Click on the charts below to enlarge.

Main Wave Count.

S&P 500 daily 2013

The widest maroon channel is copied over from the monthly chart and contains all of cycle wave b. It may be that price found final resistance at the upper edge of this channel.

The black channel in the middle is drawn about the zigzag of primary wave Y. Draw the first trend line from the start of primary wave Y to the end of intermediate wave (B). Place a parallel copy upon the extreme within intermediate wave (A). The upper edge of this channel also may be where price found resistance and where intermediate wave (C) ended.

The smallest blue channel is the most conservative best fit I can see for intermediate wave (C). It is very clearly breached by downwards movement.

I have looked back to September 2000 on the daily chart at smaller narrow channels about intermediate degree movements. Most of the time a breach like this indicates a trend change, but not always. What would give me more confidence in this trend change is a clear breach of the black intermediate degree channel. When that is breached I will calculate downwards targets for you.

There is no classic technical divergence between price and MACD on the daily or weekly charts. This is possible, but unusual for the S&P 500. This must reduce the probability of this wave count. We must still seriously consider the alternate.

There are no Fibonacci ratios between minor waves 1, 3 and 5 within intermediate wave (C). There is no Fibonacci ratio between intermediate waves (A) and (C). This lack of Fibonacci ratios slightly reduces the probability of this main wave count.

Minor wave 2 may not move beyond the start of minor wave 1. This wave count is invalidated with movement above 1,687.18.

S&P 500 hourly 2013

Downwards movement for Friday’s session clearly breaches a parallel channel containing subminuette wave c upwards. Minuette wave (ii) is most likely over and the next wave has begun.

Friday’s movement subdivides into zigzags. If this is the start of minuette wave (iii) it must be a leading diagonal for subminuette wave i.

Within the diagonal micro wave 3 must make a new low below the end of micro wave 1 below 1,601.06. Thereafter, micro wave 4 must overlap back into micro wave 1 price territory but may not move beyond the end of micro wave 2.

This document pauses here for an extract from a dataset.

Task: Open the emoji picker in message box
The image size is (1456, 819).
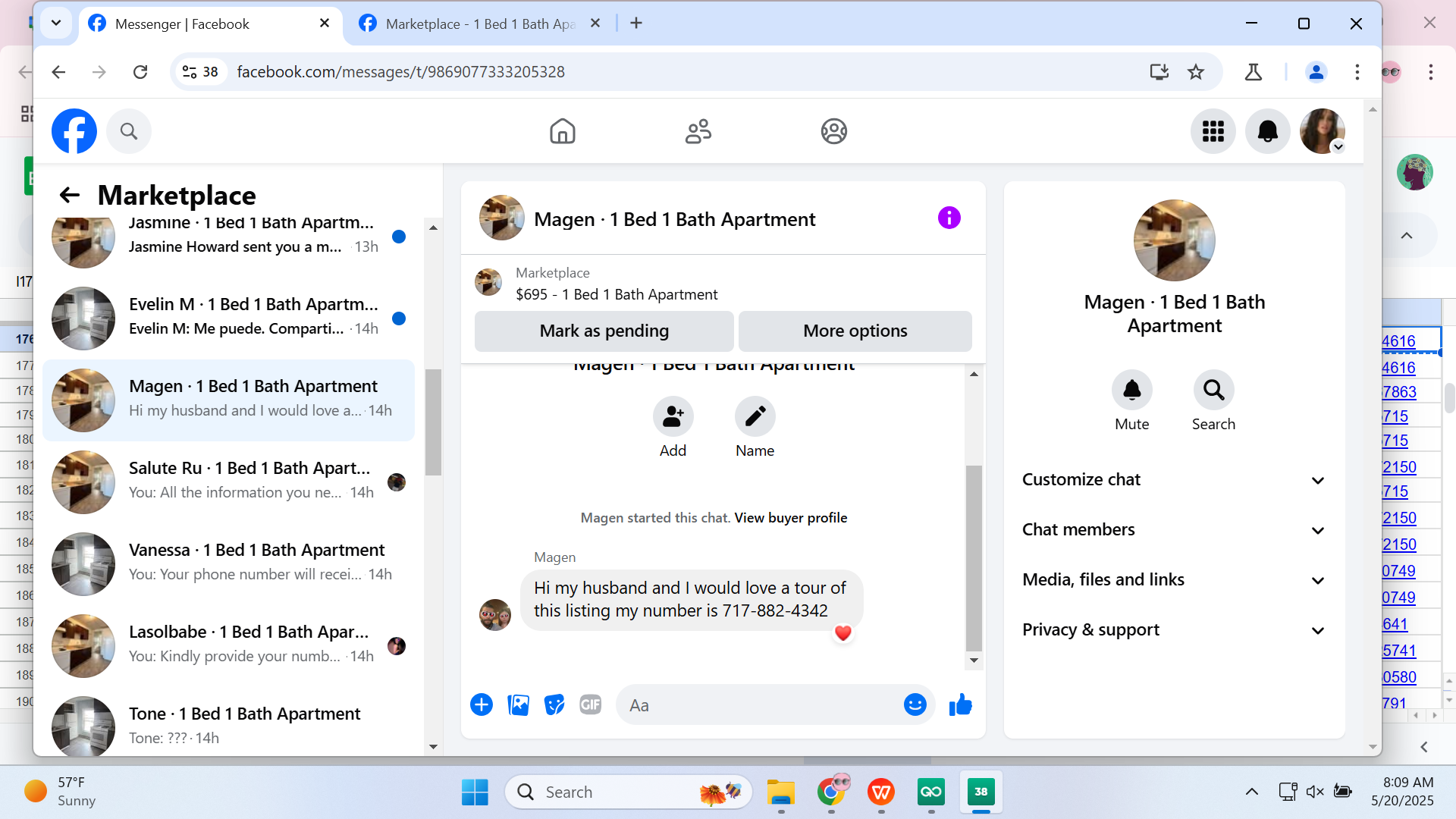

When markets open on Monday any further movement for micro wave 2 may not move beyond the end of micro wave 1. This wave count is invalidated at subminuette wave degree with movement above 1,620.07.

Alternate Wave Count.

S&P 500 daily alternate 2013

The biggest problem with this wave count and the reason it is an alternate is the size of minor wave 4: it is out of proportion to all the other corrections within intermediate wave (C) and clearly breaches a channel containing intermediate wave (C) no matter how that channel is drawn. Sometimes fourth waves do this and so we must consider this possibility.

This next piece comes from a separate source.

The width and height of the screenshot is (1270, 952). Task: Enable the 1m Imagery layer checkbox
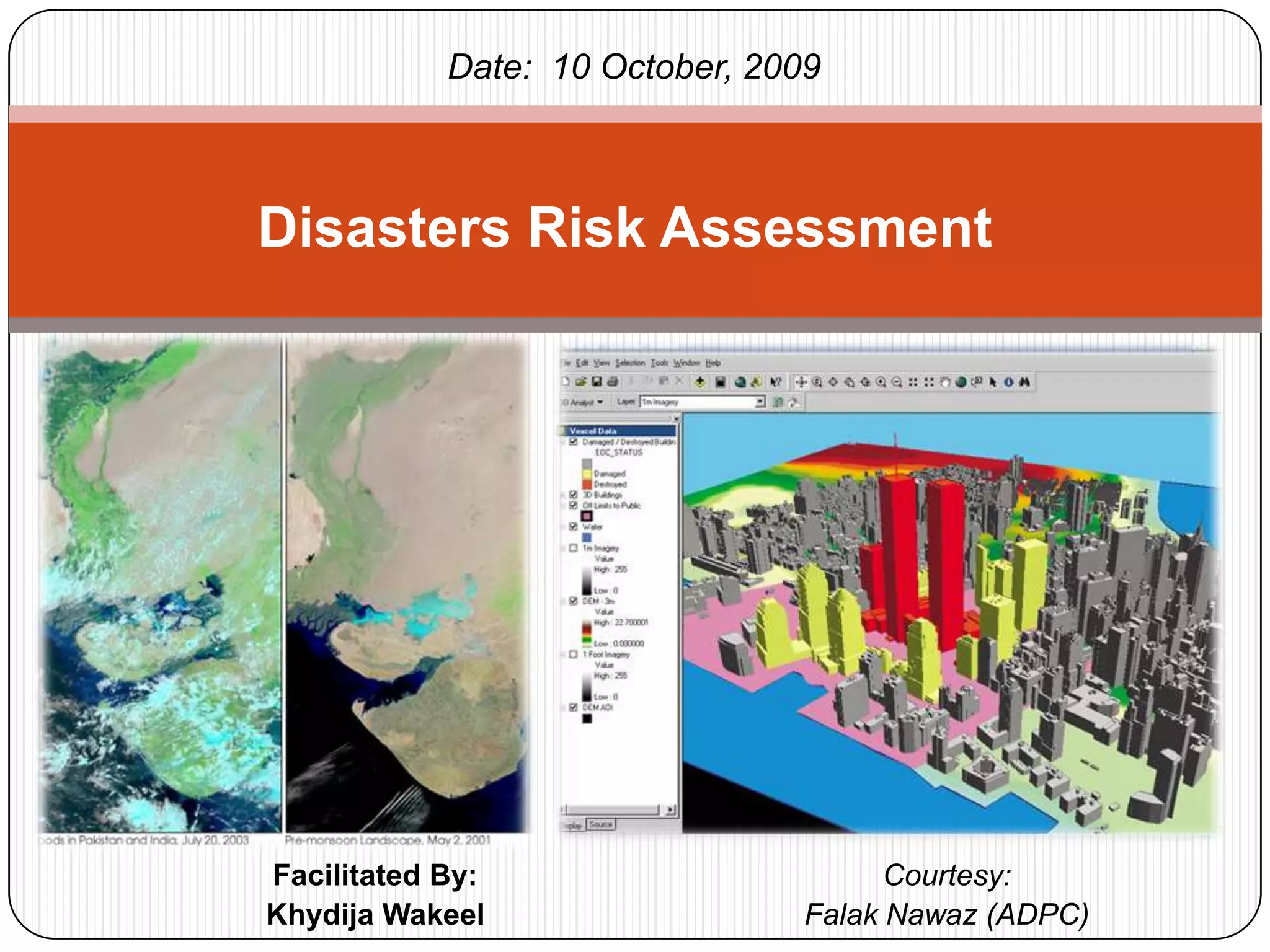[x=574, y=548]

Within intermediate wave (C) minor wave 3 is 23 points longer than 4.236 the length of minor wave 1.

The lack of classic technical divergence between price and MACD supports this wave count. A final fifth wave up with slowing momentum would provide divergence and give a typical look.

At 1,740 intermediate wave (C) would reach equality with intermediate wave (A).

Minor wave 4 may not move into minor wave 1 price territory. This wave count is invalidated with movement below 1,409.16.

S&P 500 hourly alternate 2013

At the hourly chart level this wave count has a more typical look for Friday’s movement. Downwards movement in overlapping zigzags cannot be a flat correction because the B wave is less than 90% of the A wave. It must be a double zigzag or double combination structure.

Minuette wave (y) may move price mostly sideways if it unfolds as a flat or triangle which means minute wave ii would be a double combination. The purpose of double combinations is to move price sideways and take up time. When this is complete then the correction for minute wave ii would be extremely likely to be over and strong upwards movement should be expected.

If minuette wave (y) unfolds as a zigzag then it should move price lower as the purpose of double zigzags is to deepen a correction. Thereafter, strong upwards movement for minute wave iii would be expected.

Minute wave ii may not move beyond the start of minute wave i. This wave count is invalidated at minor wave degree with movement below 1,560.33.